→ **SELECTED EXCERPT**:
○ ○ ○ ○ ○ ○ ○

This is the fifth article in the series that discusses the Christology of the main Christian authors of the first three centuries after Christ. The first article was an Introduction, which defined the Trinity doctrine and gave an overview of its conceptual and historical development. This was followed by articles discussing the views of Polycarp, Justin Martyr and Ignatius of Antioch. This fifth article discusses the view of Irenaeus, bishop of Lyons (115-190).
Irenaeus identified the Father alone as the “Almighty.” That implies that the Son is not the Almighty.
Irenaeus wrote that we received the faith in “One God, the Father Almighty.” But, according to the translation, Irenaeus also referred to Christ Jesus as “God.” However:
(1) The word that is translated as “God” is theos, and has a wide range of meanings, including:
- An immortal being with supernatural powers;
- Beings empowered by God to represent Him, and
- People “to whom the word of God came.” (John 10:35).
(2) While we use the word “God” to refer to the Almighty, the pre-Nicene fathers viewed Jesus as subordinate to the Father.
For these reasons, theos, when used by these early church fathers for Jesus, should not be translated as “God.” To translate theos, in such instances, as “God,” rather than as “god” is an application of the Trinity doctrine; not proof of it.
Both the God of the Old Testament and Jesus are called “Lord.” This is also not proof that Jesus is God. Firstly, the “one God” statements make a clear distinction between the “one God” (the Father) and the “one Lord, Jesus Christ.” Secondly, the Greek word translated as “lord” has a wide range of meanings. It can simply be a respectful form of address to somebody in a more senior position but gods were also addressed as “lord.”

○ ○ ○ ○ ○ ○ ○

→ **RECORDS**:
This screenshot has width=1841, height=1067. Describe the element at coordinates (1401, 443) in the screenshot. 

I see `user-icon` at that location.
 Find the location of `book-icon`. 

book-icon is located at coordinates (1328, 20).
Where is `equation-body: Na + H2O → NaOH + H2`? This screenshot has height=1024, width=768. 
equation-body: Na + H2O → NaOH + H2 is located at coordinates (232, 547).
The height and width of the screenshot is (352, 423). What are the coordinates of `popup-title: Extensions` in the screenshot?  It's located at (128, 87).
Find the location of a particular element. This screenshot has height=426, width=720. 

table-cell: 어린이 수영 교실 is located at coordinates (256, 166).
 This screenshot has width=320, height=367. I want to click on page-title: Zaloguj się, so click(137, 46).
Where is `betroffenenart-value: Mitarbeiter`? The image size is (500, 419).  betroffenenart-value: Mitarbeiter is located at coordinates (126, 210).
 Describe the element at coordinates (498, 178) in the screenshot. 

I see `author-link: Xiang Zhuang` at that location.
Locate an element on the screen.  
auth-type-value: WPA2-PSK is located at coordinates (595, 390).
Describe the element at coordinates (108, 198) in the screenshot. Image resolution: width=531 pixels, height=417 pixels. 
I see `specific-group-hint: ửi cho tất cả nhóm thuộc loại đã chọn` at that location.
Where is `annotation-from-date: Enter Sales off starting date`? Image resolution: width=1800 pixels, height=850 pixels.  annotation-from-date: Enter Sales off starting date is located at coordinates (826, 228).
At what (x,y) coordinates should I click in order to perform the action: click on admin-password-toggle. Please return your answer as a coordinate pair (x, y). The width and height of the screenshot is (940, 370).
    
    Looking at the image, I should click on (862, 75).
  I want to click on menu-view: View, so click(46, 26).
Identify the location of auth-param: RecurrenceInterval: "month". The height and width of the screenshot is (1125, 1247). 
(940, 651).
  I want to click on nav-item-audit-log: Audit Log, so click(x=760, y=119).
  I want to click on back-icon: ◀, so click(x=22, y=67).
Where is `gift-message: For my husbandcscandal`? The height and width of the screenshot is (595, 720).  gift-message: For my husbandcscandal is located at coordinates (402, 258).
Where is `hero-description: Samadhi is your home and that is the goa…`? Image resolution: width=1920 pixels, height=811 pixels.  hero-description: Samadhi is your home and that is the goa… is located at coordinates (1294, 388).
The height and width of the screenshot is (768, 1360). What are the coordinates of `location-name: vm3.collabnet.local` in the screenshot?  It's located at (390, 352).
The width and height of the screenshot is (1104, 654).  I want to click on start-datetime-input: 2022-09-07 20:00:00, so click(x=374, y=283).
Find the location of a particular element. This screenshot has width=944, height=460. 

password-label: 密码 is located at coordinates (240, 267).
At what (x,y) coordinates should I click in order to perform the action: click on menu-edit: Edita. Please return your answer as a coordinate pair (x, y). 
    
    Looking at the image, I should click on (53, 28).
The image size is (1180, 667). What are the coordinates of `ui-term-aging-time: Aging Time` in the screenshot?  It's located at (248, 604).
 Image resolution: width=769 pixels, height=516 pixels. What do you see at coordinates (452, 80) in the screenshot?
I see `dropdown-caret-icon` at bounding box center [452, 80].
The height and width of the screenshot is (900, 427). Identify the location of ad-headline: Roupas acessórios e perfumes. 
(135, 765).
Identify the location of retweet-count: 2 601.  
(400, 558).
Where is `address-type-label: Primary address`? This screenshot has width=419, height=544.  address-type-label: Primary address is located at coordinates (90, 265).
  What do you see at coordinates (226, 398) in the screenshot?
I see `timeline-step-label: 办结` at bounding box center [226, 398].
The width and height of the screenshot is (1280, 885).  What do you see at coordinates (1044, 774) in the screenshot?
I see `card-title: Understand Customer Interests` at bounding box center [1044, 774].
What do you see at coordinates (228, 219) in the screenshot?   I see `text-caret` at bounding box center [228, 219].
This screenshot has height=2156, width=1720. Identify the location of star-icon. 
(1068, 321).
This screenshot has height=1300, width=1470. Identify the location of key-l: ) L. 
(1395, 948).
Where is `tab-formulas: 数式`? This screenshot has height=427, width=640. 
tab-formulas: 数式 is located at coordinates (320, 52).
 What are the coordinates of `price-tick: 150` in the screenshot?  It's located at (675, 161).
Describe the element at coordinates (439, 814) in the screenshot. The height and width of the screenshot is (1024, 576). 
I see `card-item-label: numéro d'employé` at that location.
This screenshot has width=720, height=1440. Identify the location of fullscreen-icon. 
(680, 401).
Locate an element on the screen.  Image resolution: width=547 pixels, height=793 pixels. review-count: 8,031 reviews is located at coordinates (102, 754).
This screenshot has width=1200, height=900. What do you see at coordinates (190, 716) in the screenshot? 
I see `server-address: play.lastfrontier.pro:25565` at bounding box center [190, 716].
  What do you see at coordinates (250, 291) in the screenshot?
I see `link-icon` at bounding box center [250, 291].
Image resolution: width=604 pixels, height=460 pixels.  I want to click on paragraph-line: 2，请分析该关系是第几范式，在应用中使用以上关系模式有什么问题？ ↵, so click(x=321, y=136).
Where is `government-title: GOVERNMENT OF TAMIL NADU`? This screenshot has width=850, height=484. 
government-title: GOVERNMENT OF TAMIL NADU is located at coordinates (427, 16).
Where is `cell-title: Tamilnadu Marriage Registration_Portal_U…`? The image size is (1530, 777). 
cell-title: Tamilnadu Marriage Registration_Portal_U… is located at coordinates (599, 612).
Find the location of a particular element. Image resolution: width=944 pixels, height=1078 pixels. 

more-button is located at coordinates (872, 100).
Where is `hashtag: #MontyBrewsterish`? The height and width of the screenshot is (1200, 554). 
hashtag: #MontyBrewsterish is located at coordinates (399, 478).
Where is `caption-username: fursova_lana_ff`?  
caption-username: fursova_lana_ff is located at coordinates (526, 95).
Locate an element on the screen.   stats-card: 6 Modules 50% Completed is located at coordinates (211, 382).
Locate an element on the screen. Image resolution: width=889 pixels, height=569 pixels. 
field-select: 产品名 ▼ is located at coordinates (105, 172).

○ ○ ○ ○ ○ ○ ○

→ **EXERCISE REQUIREMENTS**:
[A] Reproduce the article on Irenaeus word for word, from "Irenaeus identified the" up to and including "proof of it.".
[B] Carry the article on Irenaeus forward from its final sentence.

→ **ANSWERS FOR THE EXERCISE**:
[A]
Irenaeus identified the Father alone as the “Almighty.” That implies that the Son is not the Almighty.
Irenaeus wrote that we received the faith in “One God, the Father Almighty.” But, according to the translation, Irenaeus also referred to Christ Jesus as “God.” However:
(1) The word that is translated as “God” is theos, and has a wide range of meanings, including:
- An immortal being with supernatural powers;
- Beings empowered by God to represent Him, and
- People “to whom the word of God came.” (John 10:35).
(2) While we use the word “God” to refer to the Almighty, the pre-Nicene fathers viewed Jesus as subordinate to the Father.
For these reasons, theos, when used by these early church fathers for Jesus, should not be translated as “God.” To translate theos, in such instances, as “God,” rather than as “god” is an application of the Trinity doctrine; not proof of it.

[B]
Every knee should bow
“Every knee should bow” before Christ Jesus because that is “the will of the invisible Father;” not because Jesus is the Almighty. That Jesus is worshiped because it is the Father’s will implies that the Son is subordinate to the Father. Irenaeus explicitly refers to the Father as “the Head of Christ.”
– END OF SUMMARY –
The Church … has received … this faith … (in)
One God, the Father Almighty,
Maker of heaven, and earth, and the sea,
and all things that are in them;
and in One Christ Jesus, the Son of God,
who became incarnate for our salvation;
and in the Holy Spirit …
(Against Heresies X.l)
In this quote, in contrast to Jesus Christ, Irenaeus identified the Father alone as the “Almighty.” In other words, the Son is not the Almighty. Actually, this is also how the opening phrase of the Nicene Creed reads:
We believe in one God, the Father almighty,
maker of all things visible and invisible;
And in one Lord, Jesus Christ,
the Son of God (Earlychurchtexts)
It is impossible for two Almighty beings to exist, for one would limit the might of the other.
The word “Almighty” appears only 10 times in the New Testament. Nine of those are in the book of Revelation. The other one is in 2 Corinthians 6:16-18, where Paul quotes from the Old Testament and identifies “God” as “the Lord Almighty.” Revelation never refers to Jesus as “Almighty.” On the contrary, three times Revelation makes a distinction between the Son and the Almighty:
“The Lord our God, the Almighty, reigns.
Let us rejoice … for the marriage of the Lamb has come”
“The Word of God (Jesus) …
treads the wine press of the fierce wrath of God,
the Almighty” (Rev 19:13-15).
“I saw no temple in it,
for the Lord God the Almighty
and the Lamb are its temple” (Rev 21:22).
For a more detailed discussion, see – Is Jesus the Almighty?
Jesus is our God.
As quoted above, Irenaeus wrote that we received the faith in “One God, the Father Almighty.” But in the next paragraph, Irenaeus also referred to Christ Jesus as “God:”
To Christ Jesus, our Lord, and God, and Savior, and King, according to the will of the invisible Father, ‘every knee should bow, of things in heaven, and things in earth, and things under the earth, and that every tongue should confess; to him, and that He should execute just judgment towards all …
(Against Heresies X.l)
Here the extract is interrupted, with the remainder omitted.